(DATA FOR THE TASK)
>>>

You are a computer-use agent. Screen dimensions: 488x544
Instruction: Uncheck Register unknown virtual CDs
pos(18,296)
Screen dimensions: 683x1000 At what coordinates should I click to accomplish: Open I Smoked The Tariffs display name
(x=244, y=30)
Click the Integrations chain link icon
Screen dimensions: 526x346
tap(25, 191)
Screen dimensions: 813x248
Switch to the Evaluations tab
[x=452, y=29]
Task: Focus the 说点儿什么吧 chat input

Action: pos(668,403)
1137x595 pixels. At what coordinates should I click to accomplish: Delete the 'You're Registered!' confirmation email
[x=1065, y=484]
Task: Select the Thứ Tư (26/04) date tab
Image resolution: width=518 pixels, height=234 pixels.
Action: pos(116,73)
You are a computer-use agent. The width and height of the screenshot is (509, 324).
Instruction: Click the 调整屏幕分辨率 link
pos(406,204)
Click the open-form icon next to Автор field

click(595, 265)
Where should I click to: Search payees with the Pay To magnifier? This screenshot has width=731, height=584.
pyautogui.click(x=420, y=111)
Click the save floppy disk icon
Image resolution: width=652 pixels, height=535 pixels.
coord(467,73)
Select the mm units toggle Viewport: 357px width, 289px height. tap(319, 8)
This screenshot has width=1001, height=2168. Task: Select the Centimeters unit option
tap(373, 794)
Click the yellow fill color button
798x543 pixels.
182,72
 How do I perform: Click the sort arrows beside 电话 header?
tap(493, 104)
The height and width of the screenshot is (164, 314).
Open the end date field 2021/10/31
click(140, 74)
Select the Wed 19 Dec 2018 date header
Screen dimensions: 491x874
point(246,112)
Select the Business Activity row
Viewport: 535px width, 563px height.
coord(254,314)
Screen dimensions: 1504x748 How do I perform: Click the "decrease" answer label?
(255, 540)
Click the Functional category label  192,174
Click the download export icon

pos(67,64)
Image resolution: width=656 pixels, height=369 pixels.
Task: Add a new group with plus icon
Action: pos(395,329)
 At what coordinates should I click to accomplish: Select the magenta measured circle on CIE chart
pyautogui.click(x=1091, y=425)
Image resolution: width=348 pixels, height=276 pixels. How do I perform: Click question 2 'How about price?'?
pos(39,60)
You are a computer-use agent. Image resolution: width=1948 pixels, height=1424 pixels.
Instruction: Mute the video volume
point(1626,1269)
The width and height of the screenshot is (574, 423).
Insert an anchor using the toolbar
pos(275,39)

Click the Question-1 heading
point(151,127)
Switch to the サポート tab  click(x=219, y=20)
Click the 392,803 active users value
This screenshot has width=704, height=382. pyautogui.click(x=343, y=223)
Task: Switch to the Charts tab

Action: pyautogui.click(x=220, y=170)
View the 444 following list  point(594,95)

<<<

(WHAT NEEDS TO BE DONE) Among the lines above, list those that contain the word "computer".

(WRITTEN SOLUTION)
You are a computer-use agent. Screen dimensions: 488x544
You are a computer-use agent. The width and height of the screenshot is (509, 324).
You are a computer-use agent. Image resolution: width=1948 pixels, height=1424 pixels.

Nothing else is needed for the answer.